──────── Provided passage

The nation does not owe youngest veterans the right to drink

  • Published
  • By Evan Hoapili
  • Colonel, USAF (Ret)
There is a push right now from some 120 college presidents to lower the legal drinking age to 18 in order to curb binge drinking on campus. It's called the Amethyst Initiative after the Greek word, "not intoxicated."

It seems whenever this issue comes up, people invariably circle back to the argument that if you are old enough to fight for your country, you are old enough to drink. The thinking goes that somehow these young people should be rewarded with alcohol for their service to keep their nation free and for enduring the risks of combat - including the possible ultimate sacrifice of death or permanent disability. There are so many things wrong with this implication it is hard to know where to begin.

First, there are inconsistencies. Proponents draw the line at 18 years of age when the minimum age of military service is 17 (with parental consent). Presumably the sacrifices, service and risks endured by 17 year olds on the battlefield are somehow different than those of 18 year olds.

There is also the implication that "if 18 year olds can fight our battles, then they can also handle alcohol." In other words, if you have the ability to wield lethal force, then you have the ability to responsibly use alcohol. The problem of course is that physical ability alone is too simplistic a measure for wider societal standards. For example, you have the physical ability to turn wheels and push pedals long before the minimum driving age. You have the physical ability to reproduce earlier than the legal age of marriage. And, you have the physical ability to pull a trigger well in advance of the youngest age to serve in the military.

────────────────
──────── Information provided

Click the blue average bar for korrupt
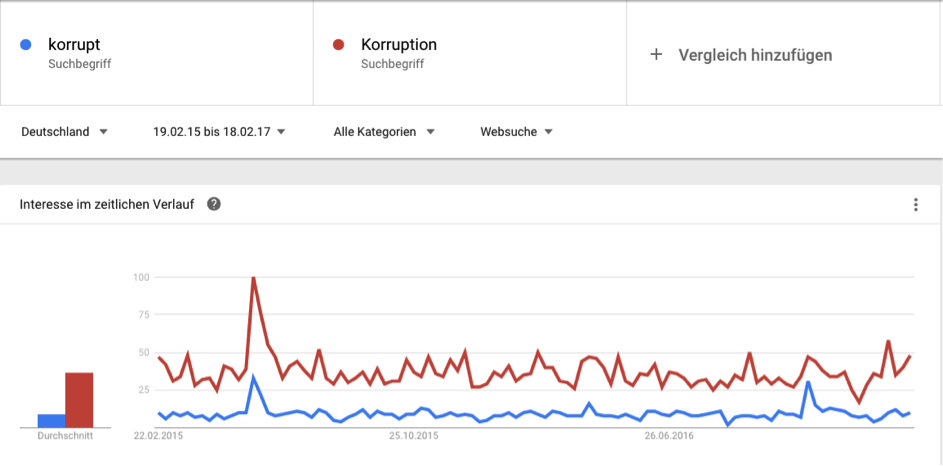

────────────────

■ Tasks to perform:
1/ In the opinion piece on the drinking age, what is the minimum age of military service?
2/ The opinion piece on the drinking age gives examples of physical abilities people have before a legal age. List every such ability along with the legal age it comes before.
3/ Based on the opinion piece on the drinking age, does each statement agree with the text? Answer yes or no for each.
(a) About 120 college presidents want to lower the legal drinking age to 18.
(b) The Amethyst Initiative is named after a Latin word.
(c) The writer thinks physical ability alone is a good measure for wider societal standards.

■ Answer set:
1/ 17, with parental consent.

2/
- Turning wheels and pushing pedals, before the minimum driving age
- Reproducing, before the legal age of marriage
- Pulling a trigger, before the youngest age to serve in the military

3/
(a) Yes: "There is a push right now from some 120 college presidents to lower the legal drinking age to 18"
(b) No: "It's called the Amethyst Initiative after the Greek word"
(c) No: "physical ability alone is too simplistic a measure for wider societal standards"